◆ WHAT IS NEEDED: With pictures left out, output word for word the lines from the one containing "Toggle dark mode switch" through the end of the material below.

______

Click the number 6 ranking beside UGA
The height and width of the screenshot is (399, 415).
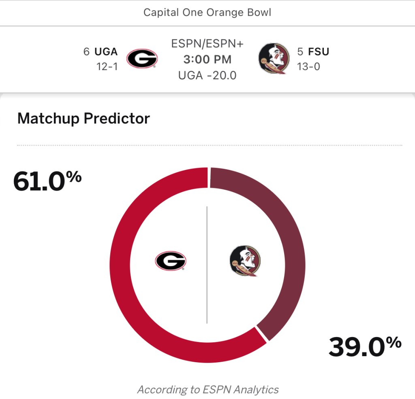point(86,52)
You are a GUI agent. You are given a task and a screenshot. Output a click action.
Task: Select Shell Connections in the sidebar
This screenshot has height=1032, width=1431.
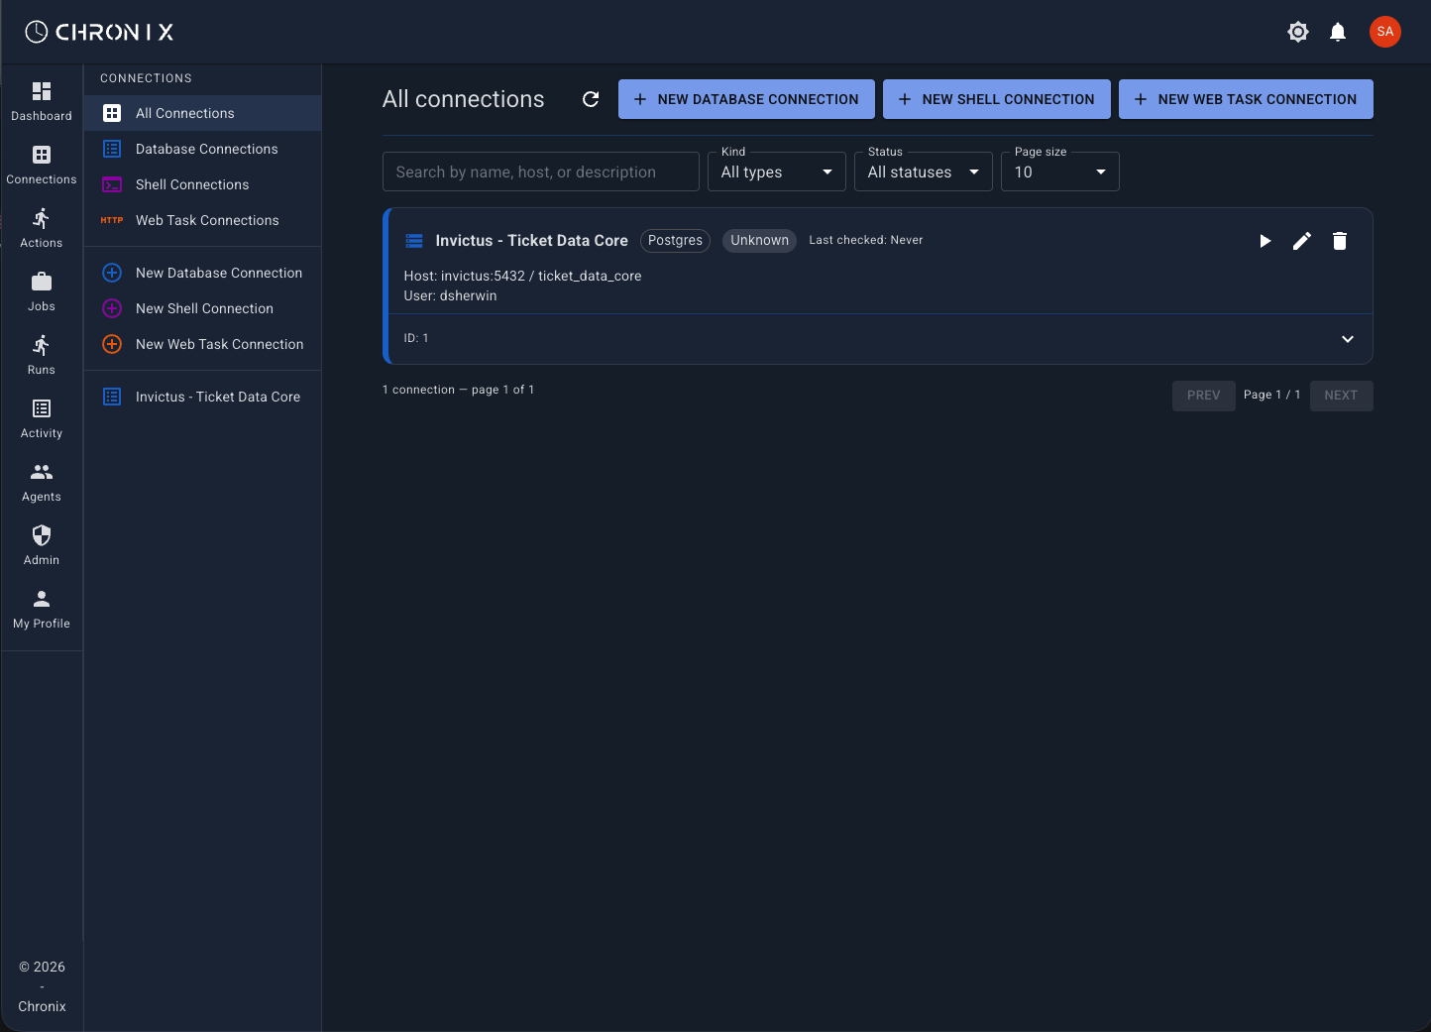click(x=192, y=184)
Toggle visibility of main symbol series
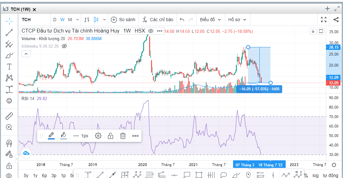Viewport: 343px width, 178px height. click(151, 31)
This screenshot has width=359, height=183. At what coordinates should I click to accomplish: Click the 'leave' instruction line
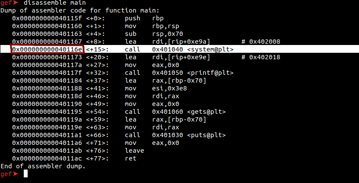point(134,151)

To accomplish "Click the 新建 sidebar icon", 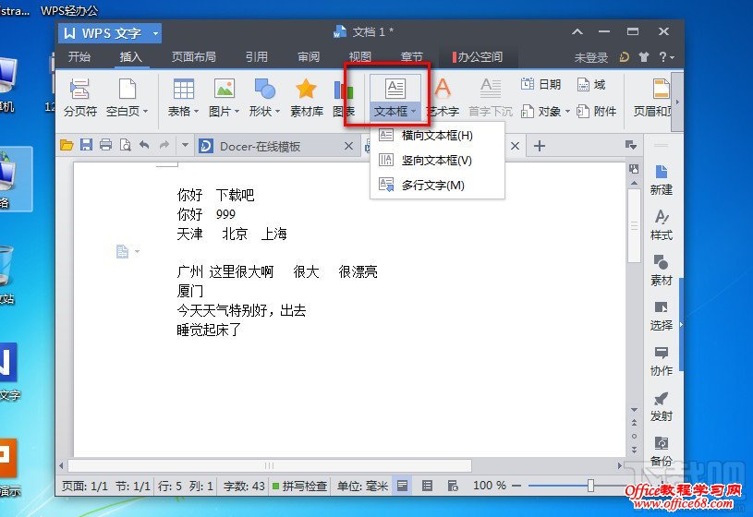I will click(x=661, y=178).
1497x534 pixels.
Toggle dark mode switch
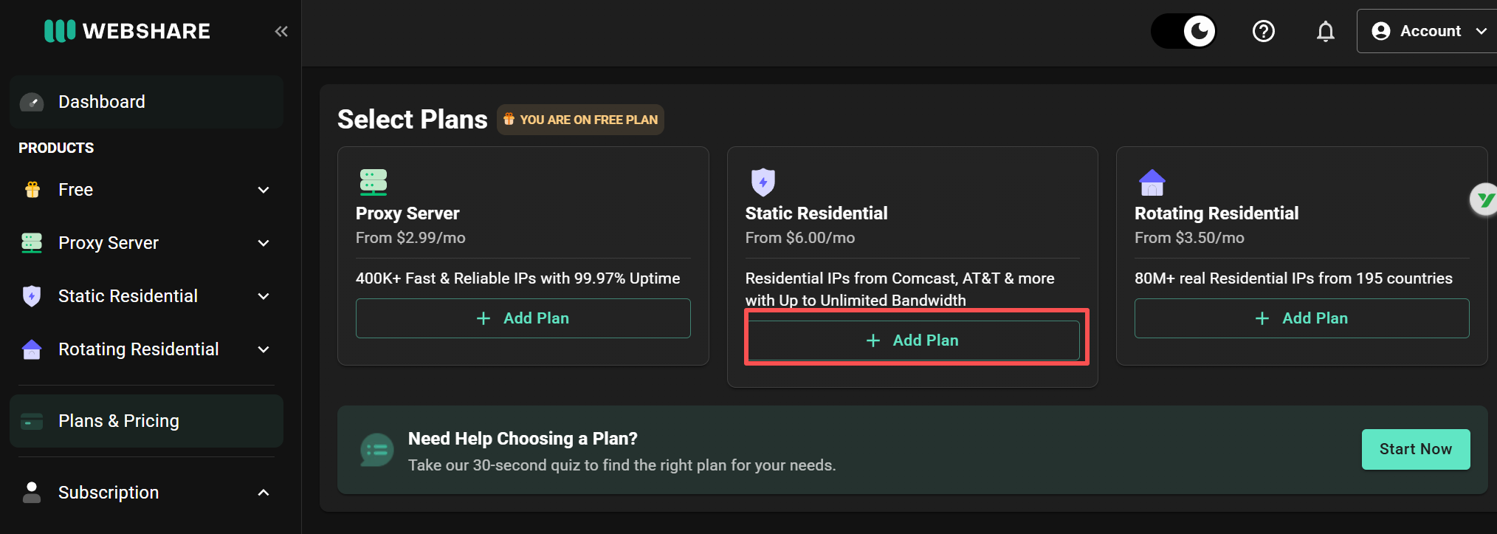coord(1183,31)
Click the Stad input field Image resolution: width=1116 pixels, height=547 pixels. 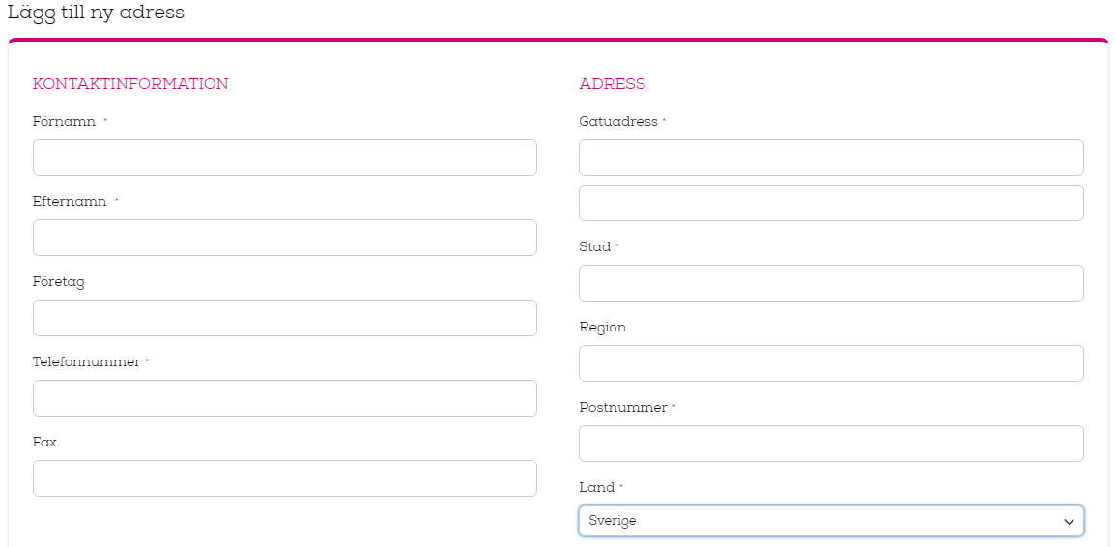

______

◆ EXERCISE RESULT:
Toggle dark mode switch
coord(1183,31)
Click the Stad input field Image resolution: width=1116 pixels, height=547 pixels. 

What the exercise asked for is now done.